As it was expected, searching for this hash in the usual channels (for example here, here, or here) was not successful: brute force it is not the way to go.
Solving the Challenge
It's pretty clear from our server.py script that we could craft a direct request to the server to get our flag before it is hashed to MD5. For example, if the request GET flag,
elif cmd == 'GET':
reply(args + ': ' + db.get(args, ''))
is exactly like MD5 flag, without the hashing:
elif cmd == 'MD5':
reply(md5(db.get(args, '')))
However, we do not have the AES key used by the server, only an example of communication given by the PCAP file. How do we get to send a GET flag message?

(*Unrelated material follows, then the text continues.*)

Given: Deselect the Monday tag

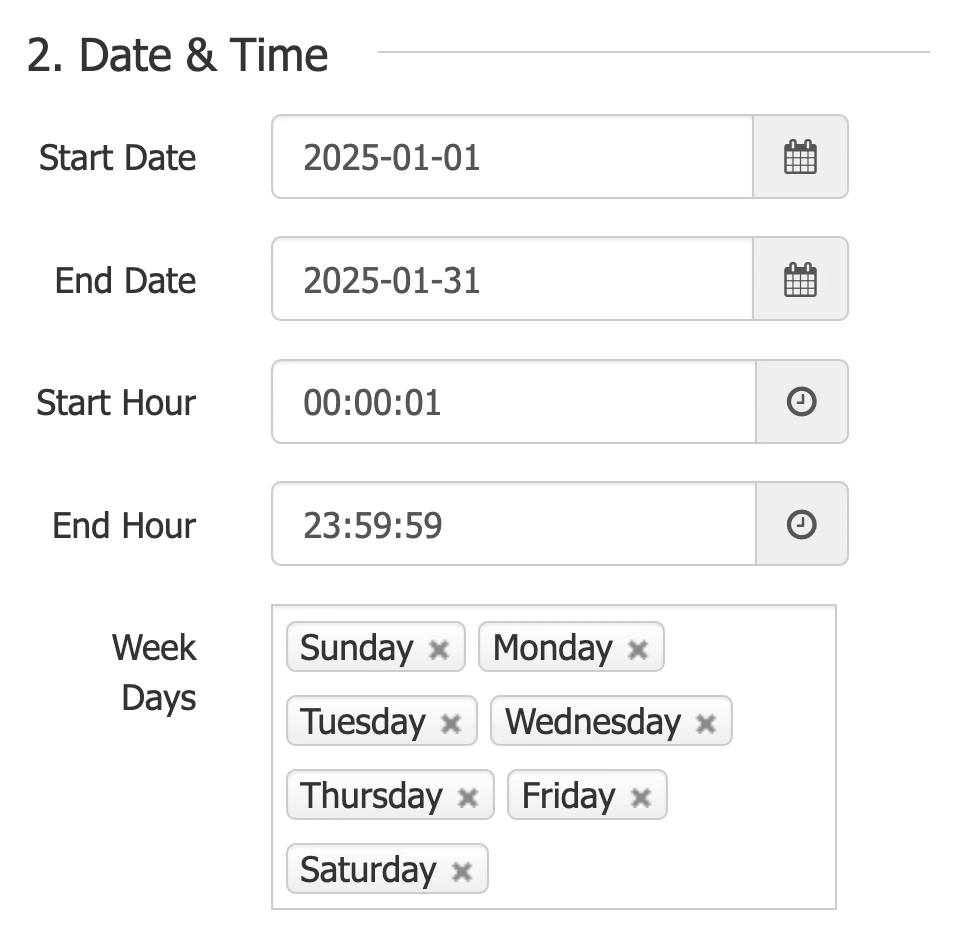Looking at the screenshot, I should click(x=637, y=648).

The first thing that comes to our minds is to use the network dump to replay the message, re-shaping it somehow to have a GET flag. Remember that the blocks have a size of 16, and we see two blocks that are particularly interesting:
ION HEX
MD5 flag
and
edisStore...
GET
Now we check how the oracle responds to several types of responses:
$ python client.py 54.148.249.150 4479
We are able to learn that if we send a command without arguments or an invalid command, the argument variables (args) is not overwritten: it gets the same args value from the previous valid request! That's wonderful!
Now the solution is clear:
- We send the invalid command and a valid command with the argument that we will keep:
ION HEX\nMD5 flag. - We send the invalid command and command without an argument:
edisStore...\nGET(this will get the last valid argument (flag), returning us the flag!).